The workforce is expanding – but economic inactivity due to long-term sickness reached a new record high

Turning to employment, and the size of the workforce is continuing to expand, with the number of people aged 16+ who are in employment now higher than pre-pandemic, at 33.1 million. Working hours also climbed above pre-pandemic levels, with 1.06 billion total weekly hours worked in the latest data. This means that total hours worked are now 0.6 per cent higher than their pre-pandemic level. 

But we shouldn’t overstate these changes: while the 16-64 employment rate has risen in the past few months to reach 76.0 per cent in the most recent data, it is still below the pre-pandemic rate of 76.6 per cent. Likewise, economic inactivity in the UK is still above pre-pandemic rates: in February-April 2023, the economic inactivity rate among 16-64-year-olds was 21.0 per cent, compared to 20.2 per cent in December-February 2020. 

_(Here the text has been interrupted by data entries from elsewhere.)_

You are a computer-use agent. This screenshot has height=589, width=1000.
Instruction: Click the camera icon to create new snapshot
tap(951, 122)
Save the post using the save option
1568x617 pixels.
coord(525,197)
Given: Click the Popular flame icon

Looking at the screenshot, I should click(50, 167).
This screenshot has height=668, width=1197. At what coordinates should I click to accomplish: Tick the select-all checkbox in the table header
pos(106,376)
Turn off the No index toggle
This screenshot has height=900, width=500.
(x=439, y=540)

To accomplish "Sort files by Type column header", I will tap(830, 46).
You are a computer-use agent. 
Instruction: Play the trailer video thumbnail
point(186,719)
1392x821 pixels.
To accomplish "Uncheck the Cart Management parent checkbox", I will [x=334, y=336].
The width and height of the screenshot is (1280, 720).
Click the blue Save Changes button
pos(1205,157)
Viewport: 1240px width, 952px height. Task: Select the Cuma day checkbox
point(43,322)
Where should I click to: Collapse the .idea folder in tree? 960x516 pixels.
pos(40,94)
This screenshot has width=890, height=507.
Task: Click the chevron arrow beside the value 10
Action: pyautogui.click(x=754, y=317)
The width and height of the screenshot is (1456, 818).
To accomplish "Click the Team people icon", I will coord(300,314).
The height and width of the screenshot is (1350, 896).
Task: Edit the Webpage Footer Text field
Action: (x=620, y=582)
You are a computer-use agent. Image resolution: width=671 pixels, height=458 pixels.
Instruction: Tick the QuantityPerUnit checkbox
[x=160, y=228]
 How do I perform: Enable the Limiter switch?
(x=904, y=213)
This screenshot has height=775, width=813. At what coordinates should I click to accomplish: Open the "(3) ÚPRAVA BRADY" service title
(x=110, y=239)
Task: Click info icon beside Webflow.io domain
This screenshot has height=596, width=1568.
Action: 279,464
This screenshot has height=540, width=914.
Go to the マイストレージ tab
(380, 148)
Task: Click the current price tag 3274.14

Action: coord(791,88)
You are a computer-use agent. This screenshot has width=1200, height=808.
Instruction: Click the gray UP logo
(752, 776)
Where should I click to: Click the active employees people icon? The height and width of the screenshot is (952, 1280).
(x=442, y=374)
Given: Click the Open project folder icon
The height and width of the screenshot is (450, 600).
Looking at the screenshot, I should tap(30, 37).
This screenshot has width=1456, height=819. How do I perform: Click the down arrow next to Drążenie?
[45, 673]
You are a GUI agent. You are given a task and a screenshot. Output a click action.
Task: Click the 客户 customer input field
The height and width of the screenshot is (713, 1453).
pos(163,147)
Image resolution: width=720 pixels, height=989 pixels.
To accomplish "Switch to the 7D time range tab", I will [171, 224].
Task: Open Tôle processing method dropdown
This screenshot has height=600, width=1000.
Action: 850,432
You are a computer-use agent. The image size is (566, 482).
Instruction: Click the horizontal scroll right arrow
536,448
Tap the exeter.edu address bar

This rise in economic inactivity since the start of the pandemic should not be seen as an inevitable consequence of the pandemic: the UK is one of just eight OECD countries to be in this position, with many of our neighbours like France, Germany and Ireland seeing rates of economic inactivity fall in the last three years. 

Finally, although the overall rate of economic inactivity among working-age adults has been falling in recent months, the number who are economically inactive due to long-term sickness reached a new record high of over 2.55 million in the latest data. This has increased by 440,000, or 21 per cent, since the eve of the Covid-19 pandemic. Supporting those who are out of the labour market due to long-term sickness must remain a policy priority over the coming months.